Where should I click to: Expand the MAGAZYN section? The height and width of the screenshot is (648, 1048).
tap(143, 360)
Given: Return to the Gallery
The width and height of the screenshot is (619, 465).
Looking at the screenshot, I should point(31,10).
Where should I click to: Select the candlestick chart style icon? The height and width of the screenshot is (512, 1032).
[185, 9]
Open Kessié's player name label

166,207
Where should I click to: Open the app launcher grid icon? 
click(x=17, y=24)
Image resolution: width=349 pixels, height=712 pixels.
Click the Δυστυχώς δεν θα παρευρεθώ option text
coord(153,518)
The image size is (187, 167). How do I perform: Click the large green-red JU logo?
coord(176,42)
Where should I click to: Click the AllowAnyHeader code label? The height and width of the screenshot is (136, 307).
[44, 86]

_Task to carry out_
Print the records above again, every one, exactly as written.

_Response box_
Where should I click to: Expand the MAGAZYN section? The height and width of the screenshot is (648, 1048).
tap(143, 360)
Given: Return to the Gallery
The width and height of the screenshot is (619, 465).
Looking at the screenshot, I should point(31,10).
Where should I click to: Select the candlestick chart style icon? The height and width of the screenshot is (512, 1032).
[185, 9]
Open Kessié's player name label

166,207
Where should I click to: Open the app launcher grid icon? 
click(x=17, y=24)
Image resolution: width=349 pixels, height=712 pixels.
Click the Δυστυχώς δεν θα παρευρεθώ option text
coord(153,518)
The image size is (187, 167). How do I perform: Click the large green-red JU logo?
coord(176,42)
Where should I click to: Click the AllowAnyHeader code label? The height and width of the screenshot is (136, 307).
[44, 86]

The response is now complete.